This book is just packed with action and very funny. Eleanor has lived in Seattle for ten years but hasn’t really adjusted. ‘Living too long in New York does that to a girl, gives her the false sense that the world is full of interesting people.’ She loves her husband but lists his faults, one of which is reading in bed and not switching out the light. ‘When he finally does, he’ll sometimes rest his book on me. And these aren’t slim volumes of poetry. They’re Winston Churchill biographies, and Winston Churchill lived a very full life.’ Her son Timby is a worry, with his love of wearing make up and sudden dislike of school. This is absolutely not a linear narrative; the action jumps around apparently randomly, through Eleanor’s consciousness. In this way Maria Semple brilliantly manages to tell a whole life story in a day: from difficult childhood through career and marriage and ongoing attempts to cope with her troubled relationship with the sister whose very existence she now denies.

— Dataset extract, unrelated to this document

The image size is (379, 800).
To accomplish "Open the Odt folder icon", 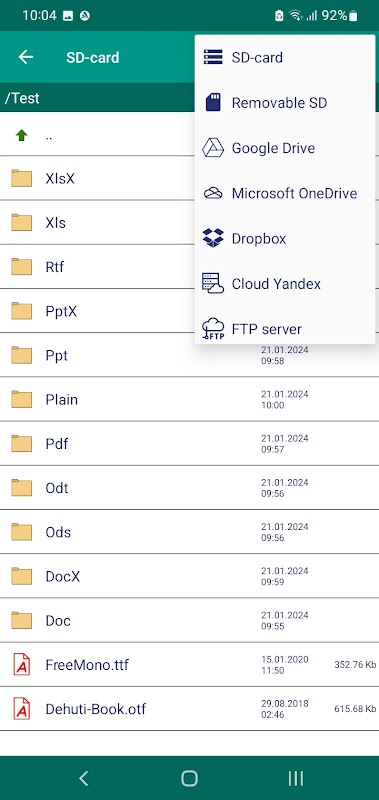I will [21, 488].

A tour de force of writing, which I loved.
Published 13th October
Holding, Graham Norton
The Irish village of Duneen is a place tourists pass through to get to somewhere prettier. Little changes there from year to year: land ownership, marriages and religion are the main concerns of the inhabitants. The book starts really well. As we meet the villagers, we seem at first to be in an Irish Milk Wood and can almost hear the soft accents. When human remains are found on old farm land now being redeveloped, reaction in the village is more extreme than might be expected. Whose bones; why there; who knows the truth? This is the puzzle for overweight (yes, it matters), Guard ‘P J’ O’Connelly, tasked with interviewing people who don’t want to tell him anything. The village seems full of sad souls. Three spinster sisters, living apart from their neighbours in a big house. A drunken wife who feels her husband married her for her land. As for P J’s housekeeper, she has been behaving strangely ever since the news broke. Eventually the truth is out and you wonder if the village can settle back into its torpor.
Graham Norton has written other books but this is his first novel. He says it’s ‘not the novel I planned to write’ but that it’s best ‘to write about what you know’, and he knows Ireland. It’s well written, amusing in places and a genuinely puzzling mystery. I just felt that having laid the table so nicely, Graham didn’t put quite enough meat on it. I hope he will persevere and write another novel.

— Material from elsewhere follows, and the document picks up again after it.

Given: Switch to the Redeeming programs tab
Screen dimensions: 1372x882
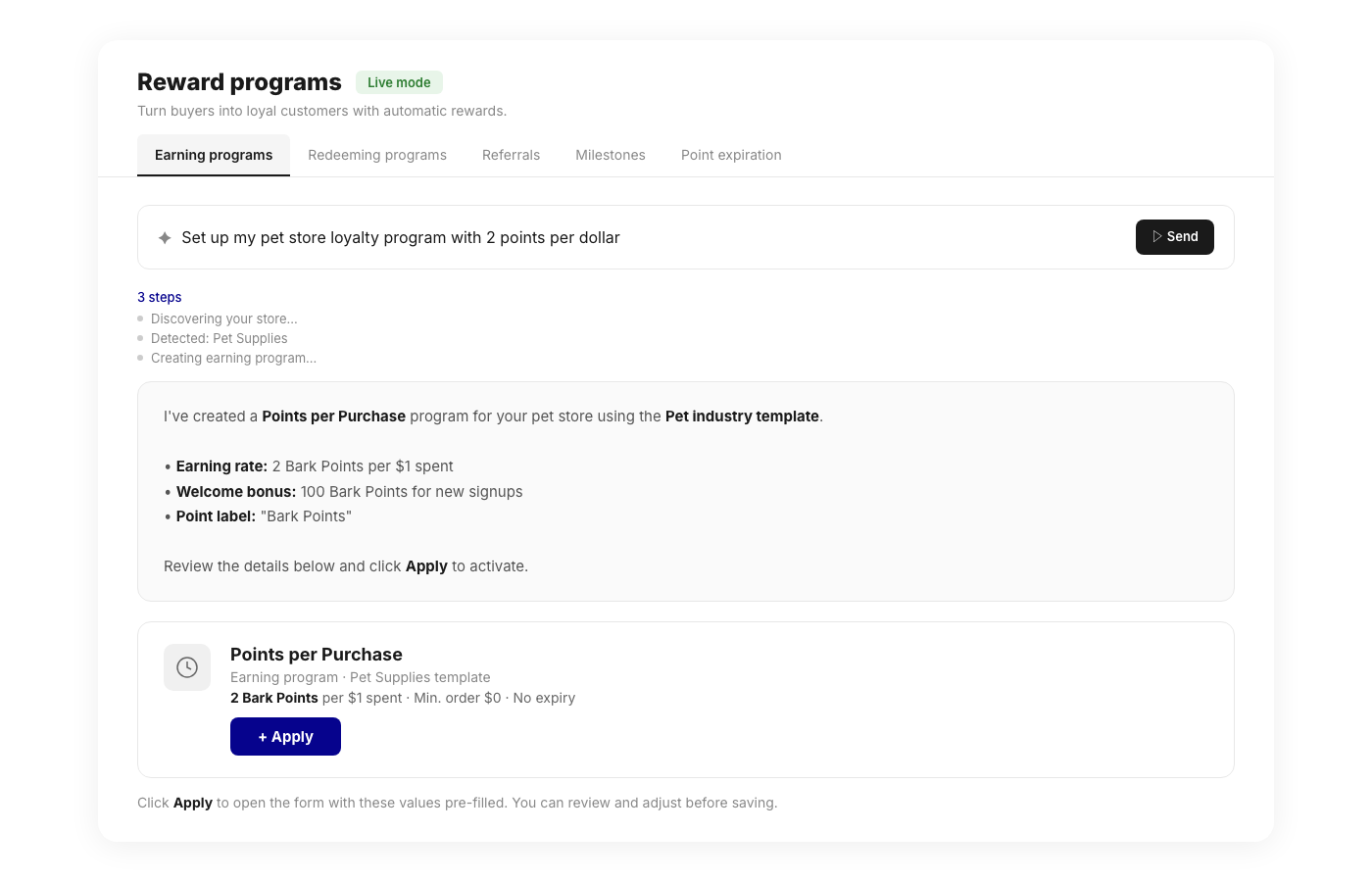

Published 6th October. What a strange cover! At first, I thought it showed a space ship.
Magpie Murders, Anthony Horowitz
‘When editor Susan Ryeland is given the tattered manuscript of Alan Conway's latest novel, she has little idea it will change her life.’
Alan Conway is the author of a series of mysteries featuring his detective Atticus Pünd. The books are set in the 1950s and are the chief earners for the small publishing company Susan works for. Conway’s new novel, Magpie Murders is then presented verbatim to the reader, without interruptions. So, having been introduced to Susan and her world, we’re suddenly reading a golden age-style mystery. This is cleverly written, although with some anachronisms which should have been spotted. Little does the reader suspect that the manuscript is actually full of clues to Alan Conway’s life, writing and a real life mystery. Susan turns detective herself, searching for the book’s missing final chapters and uncovering a modern plot with a melodramatic denouement.
As I said, this is all cleverly done but after looking forward to reading the book, I was rather disappointed in it. I can read a golden age mystery or a thriller any time. Mixing the two just didn’t quite come off for me. I think I’d have enjoyed it more had I been reading a paper copy and been able to flip back through it looking for all the cunningly laid clues I’d missed.